## Your instructions
Beginning at the line that contains "Task: Add 石墨及碳素制品销售 with its 添加 button" and ending at the last line of the records below, retype each line exactly and add nothing.
Extracted entries section start
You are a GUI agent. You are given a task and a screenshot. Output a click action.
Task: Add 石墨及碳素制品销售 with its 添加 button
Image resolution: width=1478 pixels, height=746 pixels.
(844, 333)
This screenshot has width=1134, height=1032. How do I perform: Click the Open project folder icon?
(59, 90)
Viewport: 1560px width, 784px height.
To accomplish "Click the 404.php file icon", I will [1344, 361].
Extracted entries section end
## Result of this task
Task: Add 石墨及碳素制品销售 with its 添加 button
Image resolution: width=1478 pixels, height=746 pixels.
(844, 333)
This screenshot has width=1134, height=1032. How do I perform: Click the Open project folder icon?
(59, 90)
Viewport: 1560px width, 784px height.
To accomplish "Click the 404.php file icon", I will [1344, 361].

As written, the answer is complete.